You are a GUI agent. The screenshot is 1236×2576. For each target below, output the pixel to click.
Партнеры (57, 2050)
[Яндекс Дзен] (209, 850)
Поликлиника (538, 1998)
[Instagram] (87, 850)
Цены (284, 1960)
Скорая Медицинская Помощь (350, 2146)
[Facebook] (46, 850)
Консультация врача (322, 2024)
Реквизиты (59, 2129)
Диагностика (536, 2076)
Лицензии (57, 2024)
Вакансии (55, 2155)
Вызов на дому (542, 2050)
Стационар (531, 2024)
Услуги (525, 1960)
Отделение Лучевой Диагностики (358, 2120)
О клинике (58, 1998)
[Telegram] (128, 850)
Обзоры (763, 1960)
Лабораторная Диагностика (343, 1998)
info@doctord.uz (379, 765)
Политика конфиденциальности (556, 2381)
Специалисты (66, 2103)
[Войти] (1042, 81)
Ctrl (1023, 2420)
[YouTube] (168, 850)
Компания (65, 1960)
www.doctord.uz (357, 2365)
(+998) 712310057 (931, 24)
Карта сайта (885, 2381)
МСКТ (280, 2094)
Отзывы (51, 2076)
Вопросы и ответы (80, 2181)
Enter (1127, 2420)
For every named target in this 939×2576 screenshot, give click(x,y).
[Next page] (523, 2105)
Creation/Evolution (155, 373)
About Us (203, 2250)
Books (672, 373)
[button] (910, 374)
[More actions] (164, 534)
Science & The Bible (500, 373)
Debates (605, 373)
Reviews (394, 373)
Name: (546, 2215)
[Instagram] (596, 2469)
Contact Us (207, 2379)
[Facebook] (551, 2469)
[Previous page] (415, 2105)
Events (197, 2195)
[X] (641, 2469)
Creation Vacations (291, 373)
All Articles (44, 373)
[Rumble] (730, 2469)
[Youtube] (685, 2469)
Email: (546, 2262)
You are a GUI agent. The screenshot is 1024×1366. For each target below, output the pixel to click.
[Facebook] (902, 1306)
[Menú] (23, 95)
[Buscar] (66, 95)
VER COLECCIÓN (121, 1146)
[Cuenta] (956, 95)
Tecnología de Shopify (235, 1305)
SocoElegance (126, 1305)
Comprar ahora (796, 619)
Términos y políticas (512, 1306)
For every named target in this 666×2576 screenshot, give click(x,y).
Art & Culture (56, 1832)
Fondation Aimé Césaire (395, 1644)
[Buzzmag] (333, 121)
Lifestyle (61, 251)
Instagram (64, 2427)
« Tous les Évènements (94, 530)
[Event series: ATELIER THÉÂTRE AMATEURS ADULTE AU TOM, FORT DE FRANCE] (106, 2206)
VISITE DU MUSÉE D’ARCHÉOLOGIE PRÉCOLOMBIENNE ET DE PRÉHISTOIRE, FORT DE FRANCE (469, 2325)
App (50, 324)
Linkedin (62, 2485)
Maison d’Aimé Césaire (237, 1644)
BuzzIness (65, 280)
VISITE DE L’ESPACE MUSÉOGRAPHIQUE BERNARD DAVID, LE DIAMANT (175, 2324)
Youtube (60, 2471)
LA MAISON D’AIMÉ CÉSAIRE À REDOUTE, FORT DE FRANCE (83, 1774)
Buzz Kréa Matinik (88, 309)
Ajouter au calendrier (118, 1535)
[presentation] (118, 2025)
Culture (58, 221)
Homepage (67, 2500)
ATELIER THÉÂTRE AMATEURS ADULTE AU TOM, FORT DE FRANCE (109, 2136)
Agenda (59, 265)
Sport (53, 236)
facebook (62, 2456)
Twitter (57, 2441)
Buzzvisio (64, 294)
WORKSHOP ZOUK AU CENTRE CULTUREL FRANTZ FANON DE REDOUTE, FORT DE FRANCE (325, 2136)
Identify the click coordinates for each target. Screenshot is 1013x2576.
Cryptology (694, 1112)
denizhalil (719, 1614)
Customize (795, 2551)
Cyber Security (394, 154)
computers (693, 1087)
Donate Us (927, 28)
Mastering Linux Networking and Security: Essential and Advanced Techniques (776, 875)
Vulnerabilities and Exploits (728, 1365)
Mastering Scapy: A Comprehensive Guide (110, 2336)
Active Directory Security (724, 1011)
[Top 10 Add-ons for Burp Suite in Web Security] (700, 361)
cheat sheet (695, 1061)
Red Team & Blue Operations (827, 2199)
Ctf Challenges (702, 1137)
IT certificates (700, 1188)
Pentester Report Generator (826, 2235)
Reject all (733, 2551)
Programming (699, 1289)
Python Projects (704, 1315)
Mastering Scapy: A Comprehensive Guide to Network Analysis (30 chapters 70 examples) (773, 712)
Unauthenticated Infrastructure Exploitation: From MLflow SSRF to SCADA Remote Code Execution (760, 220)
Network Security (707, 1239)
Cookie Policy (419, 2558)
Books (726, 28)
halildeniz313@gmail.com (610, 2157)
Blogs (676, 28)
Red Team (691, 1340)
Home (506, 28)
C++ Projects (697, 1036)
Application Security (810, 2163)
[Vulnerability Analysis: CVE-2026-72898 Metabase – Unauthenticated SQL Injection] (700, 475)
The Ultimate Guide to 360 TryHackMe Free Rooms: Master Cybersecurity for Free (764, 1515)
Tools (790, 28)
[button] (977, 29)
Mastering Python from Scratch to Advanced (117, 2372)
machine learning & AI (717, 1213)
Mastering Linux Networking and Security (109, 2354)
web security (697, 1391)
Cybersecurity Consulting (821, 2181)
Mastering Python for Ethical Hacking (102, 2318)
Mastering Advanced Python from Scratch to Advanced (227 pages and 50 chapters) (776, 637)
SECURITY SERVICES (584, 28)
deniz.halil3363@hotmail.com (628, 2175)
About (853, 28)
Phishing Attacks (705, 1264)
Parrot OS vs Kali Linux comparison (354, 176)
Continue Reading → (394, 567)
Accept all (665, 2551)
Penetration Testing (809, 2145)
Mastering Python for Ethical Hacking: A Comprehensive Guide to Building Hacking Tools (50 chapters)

· · · ·

● Problem
Return a copy of each line in the records above that has "pixel" in it.

● Solution to this exercise
You are a GUI agent. The screenshot is 1236×2576. For each target below, output the pixel to click.
You are a GUI agent. The screenshot is 1024×1366. For each target below, output the pixel to click.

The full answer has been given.